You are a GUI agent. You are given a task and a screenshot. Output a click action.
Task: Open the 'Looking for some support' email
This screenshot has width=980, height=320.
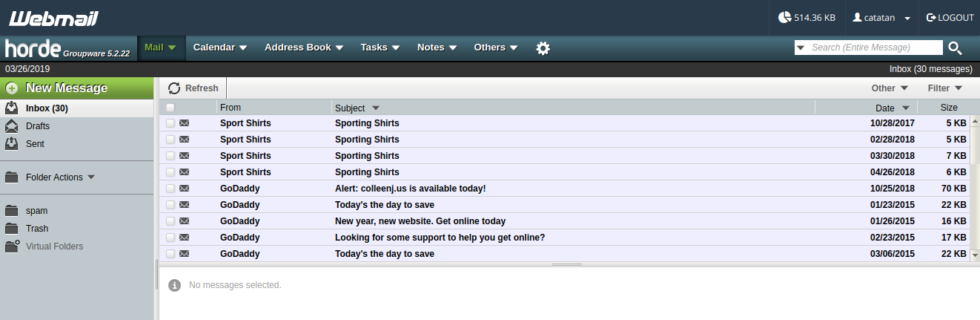tap(440, 238)
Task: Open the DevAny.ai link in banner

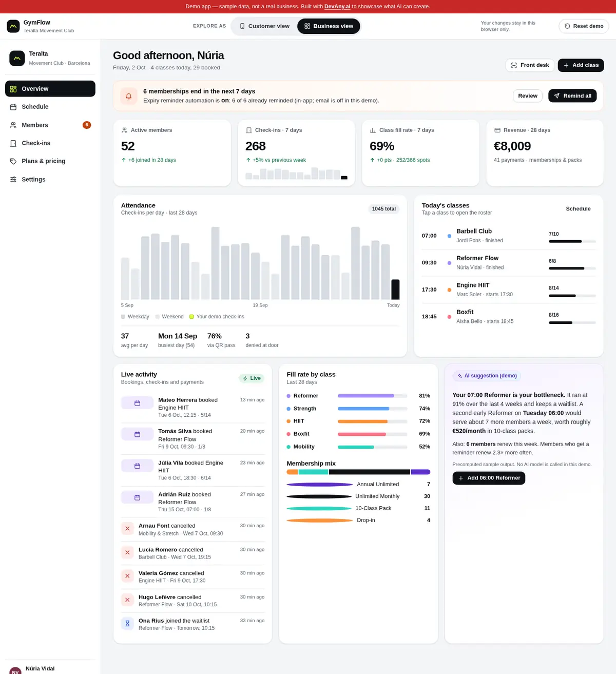Action: pyautogui.click(x=337, y=7)
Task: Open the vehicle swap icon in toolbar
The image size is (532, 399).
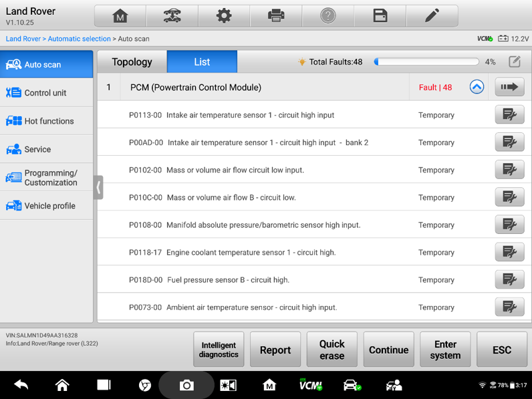Action: click(x=172, y=16)
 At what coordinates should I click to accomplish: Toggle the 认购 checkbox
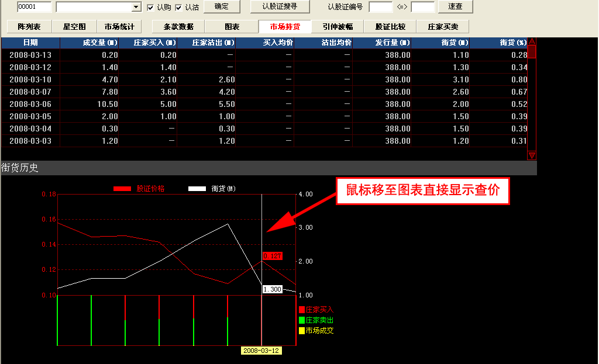point(150,8)
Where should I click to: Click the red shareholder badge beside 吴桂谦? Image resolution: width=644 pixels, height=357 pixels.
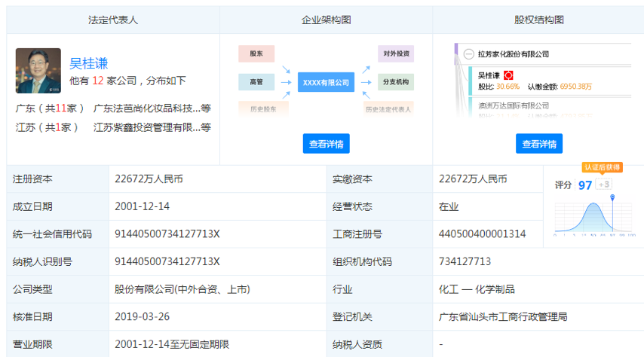click(x=508, y=75)
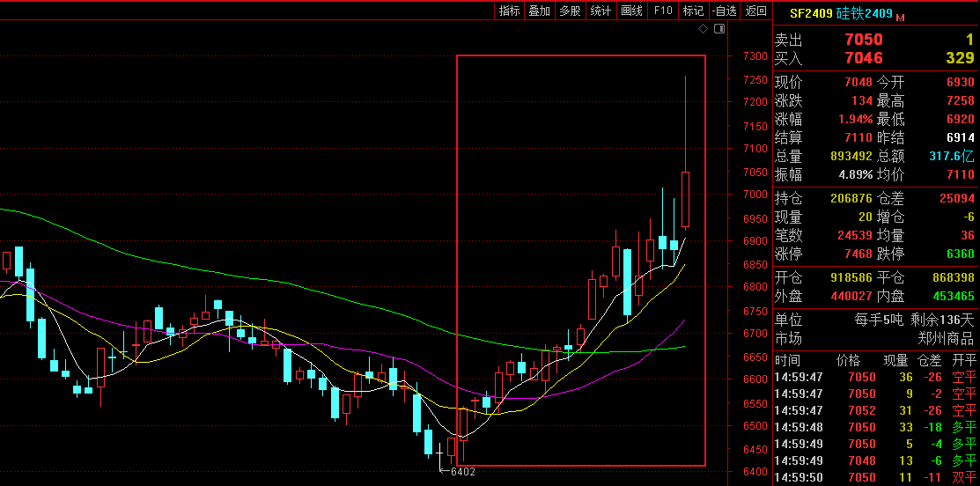
Task: Select the latest 14:59:50 trade row
Action: 875,477
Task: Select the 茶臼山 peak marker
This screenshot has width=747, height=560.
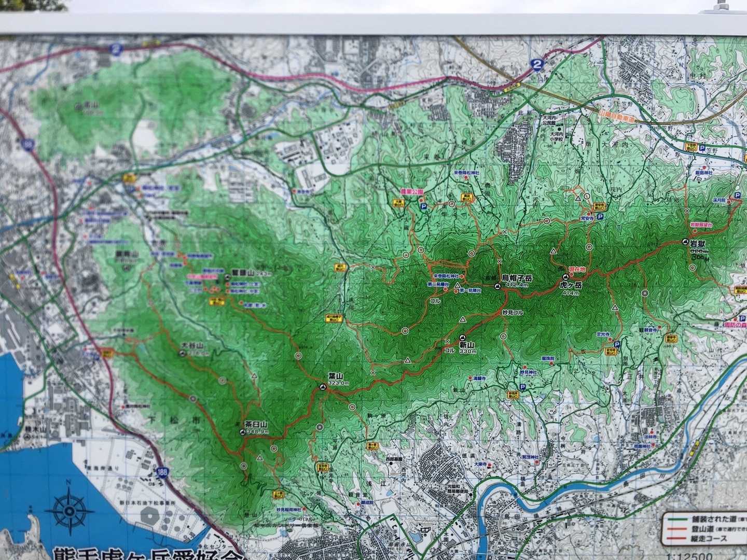Action: [x=243, y=431]
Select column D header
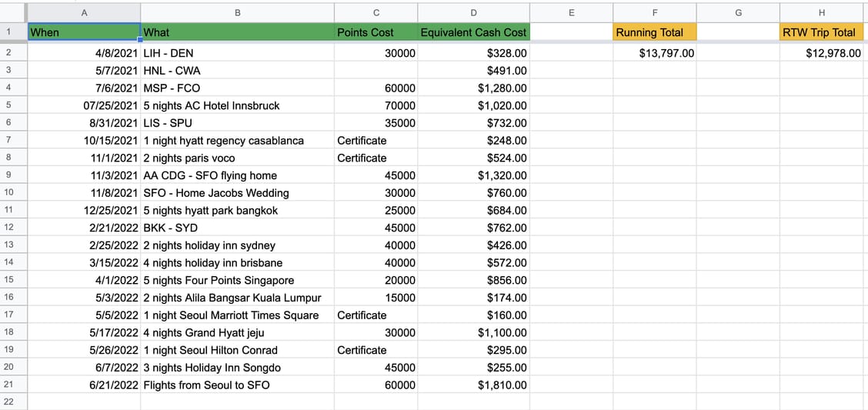The height and width of the screenshot is (410, 868). point(473,12)
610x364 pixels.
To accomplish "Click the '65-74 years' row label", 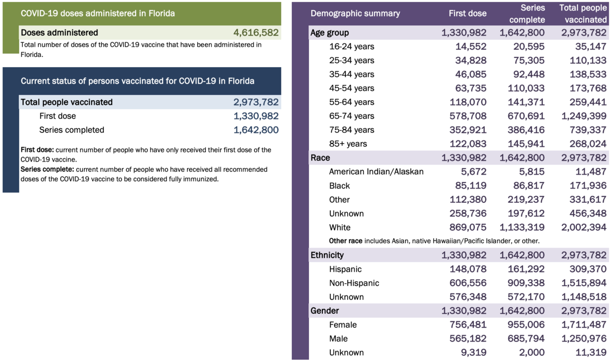I will 351,116.
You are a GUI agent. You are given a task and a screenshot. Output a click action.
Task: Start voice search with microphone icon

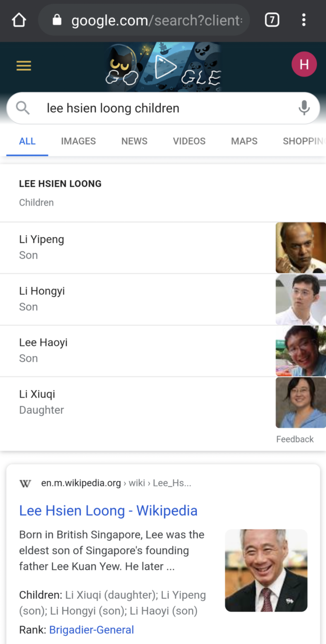coord(304,108)
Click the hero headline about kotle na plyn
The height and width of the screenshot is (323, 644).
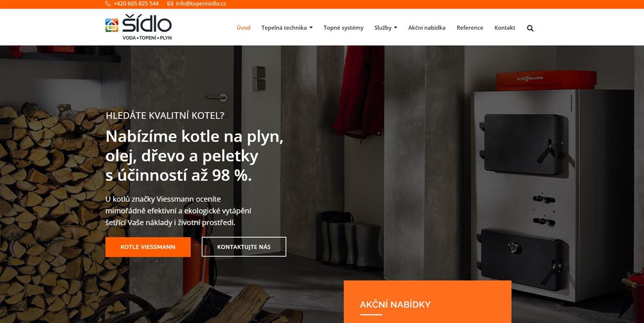194,156
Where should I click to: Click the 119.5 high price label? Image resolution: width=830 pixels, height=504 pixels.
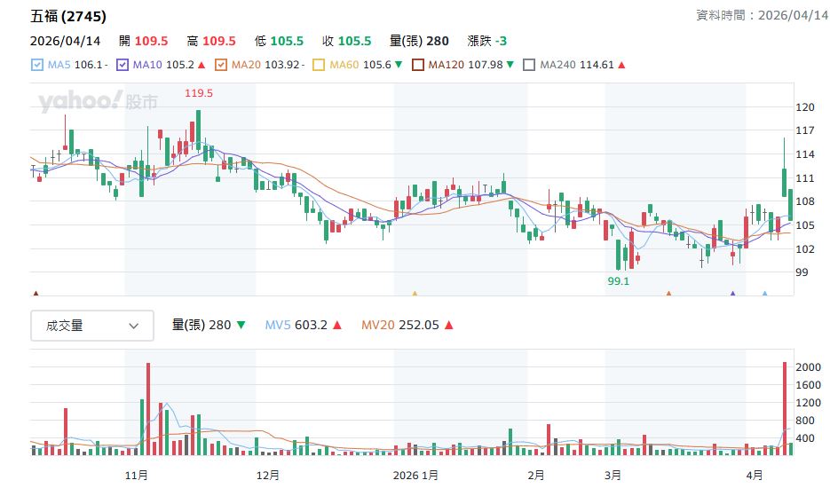pyautogui.click(x=198, y=93)
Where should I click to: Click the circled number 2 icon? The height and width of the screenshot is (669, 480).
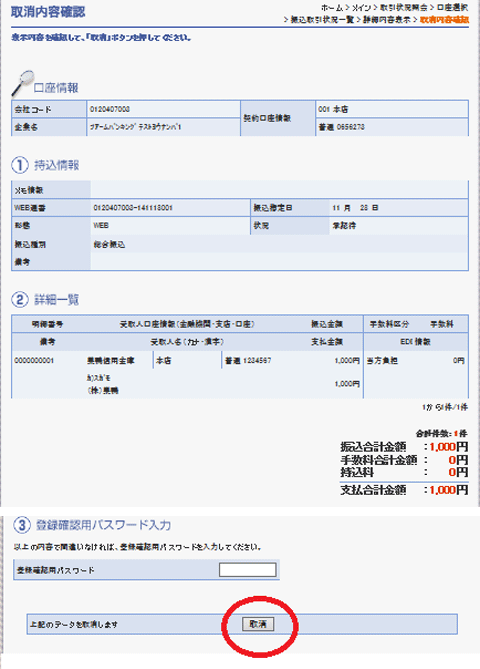(20, 299)
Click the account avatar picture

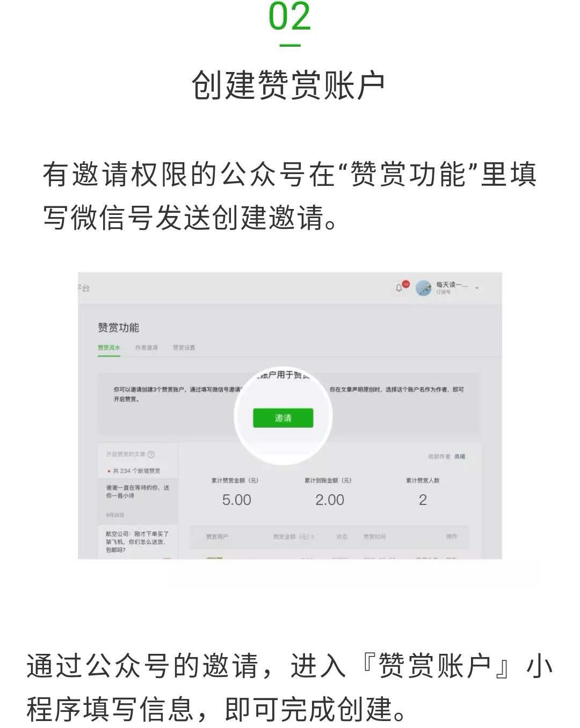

## [INSTRUCTIONS FOR THE TASK]
No pictures belong in the copy. Retype exactly, and only, the lines from the line containing "The height and width of the screenshot is (323, 644)." through the last line of the data, both included.

## [EXERCISE SOLUTION]
The height and width of the screenshot is (323, 644).
194,156
Where should I click to: Click the 119.5 high price label? Image resolution: width=830 pixels, height=504 pixels.
pyautogui.click(x=198, y=93)
Where should I click to: Click the circled number 2 icon? The height and width of the screenshot is (669, 480).
(20, 299)
Click the account avatar picture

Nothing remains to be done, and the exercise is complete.